À propos de l’idée de la perfection divine et des conséquences qui y sont renfermées, après avoir dit : « Auparavant que je passe à la considération des vérités qu’on en peut recueillir, il me semble très à propos de m’arrêter quelque temps à la contemplation de ce Dieu tout parfait, de peser tout à loisir ses merveilleux attributs, de considérer d’admirer et d’adorer l’incomparable beauté de cette immense lumière », Descartes ajoute : « au moins autant que la force de mon esprit, qui en demeure en quelque sorte ébloui, me le pourra permettre ».
Partout le savoir se termine à des obscurités qui semblent impénétrables, autrement dit à quelque chose de semblable à ce que l’antiquité appela mystère. Mystères que l’attraction et que les affinités ; mystère que la manière dont tout vivant naît et s’accroît (Je ne sais, dit Van Helmont, comment les principes séminaux expriment leurs vertus) ; mystère que l’influence de l’âme sur le corps et du corps sur l’âme ; mystère que la pensée, dont nous avons une si irrécusable expérience : c’est, dit Leibniz, « un je ne sais quoi »; mystère que la manière dont nous apprenons, en pensant, que nous pensons ; mystère que la manière dont la volonté se meut elle-même. Descartes constate la plupart de ces faits sans en essayer aucune de ces explications apparentes qui ne sont jamais que des emprunts à des phénomènes d’un ordre inférieur, l’ordre des sens physiques et de l’imagination. C’est pour n’avoir pas eu peut-être une conscience aussi profonde de ce qu’a de spécial et de supérieur l’ordre de la pensée que Leibniz a tenté, et tenté vainement, de remplacer par son harmonie préétablie entre le corps et l’âme leur union réelle, et d’expliquer par une prépondérance de motifs qui transporte à la sphère spirituelle un mécanisme du monde corporel plus apparent encore lui-même que réel[1], les libres décisions de la volonté.
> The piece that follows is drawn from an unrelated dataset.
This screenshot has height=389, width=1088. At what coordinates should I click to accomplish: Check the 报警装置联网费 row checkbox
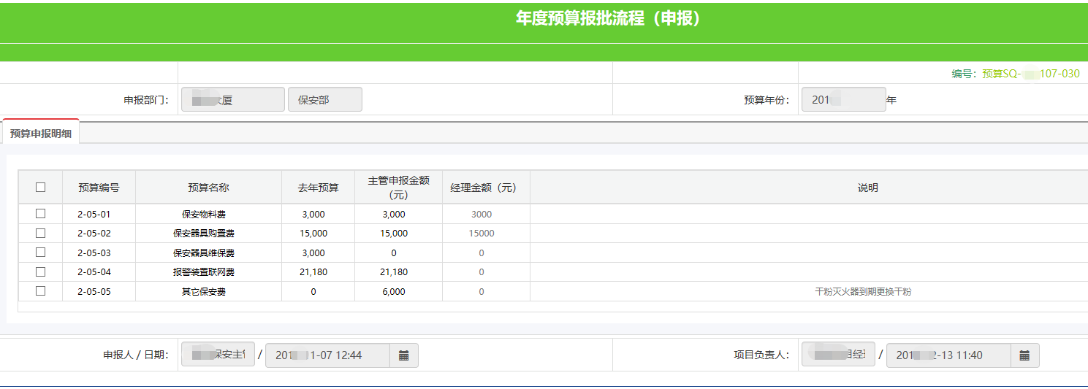(40, 271)
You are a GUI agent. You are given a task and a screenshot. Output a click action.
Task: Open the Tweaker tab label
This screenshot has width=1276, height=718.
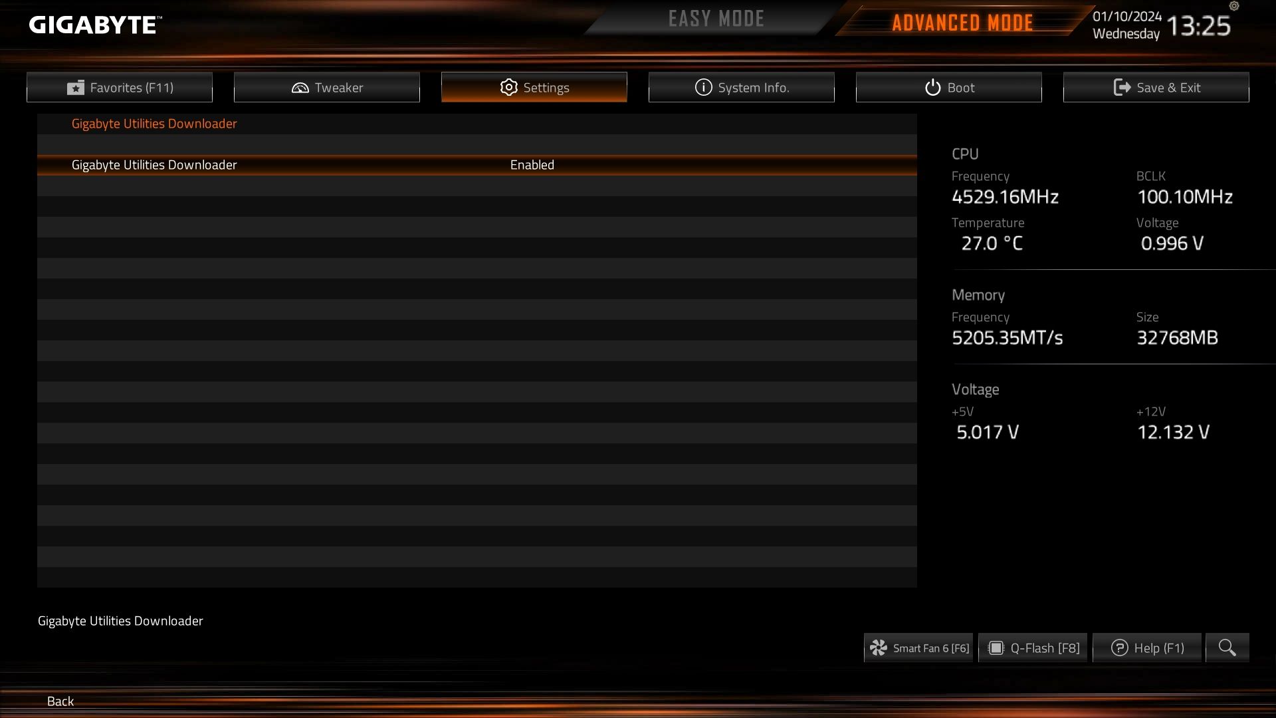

Rien, probablement, ne contribua plus, dans les siècles modernes, à avancer pour la philosophie l’heure, peu éloignée peut-être aujourd’hui, où elle arrivera à une pleine conscience de ce qui s’offre partout à elle de mystères et du chemin à prendre, sinon pour les pénétrer dans leurs insondables profondeurs, au moins pour en approcher autant que le permettent des facultés comme les nôtres,
- ↑ Voy. la Philosophie en France au XIXe siècle, 2e éd., p. 270.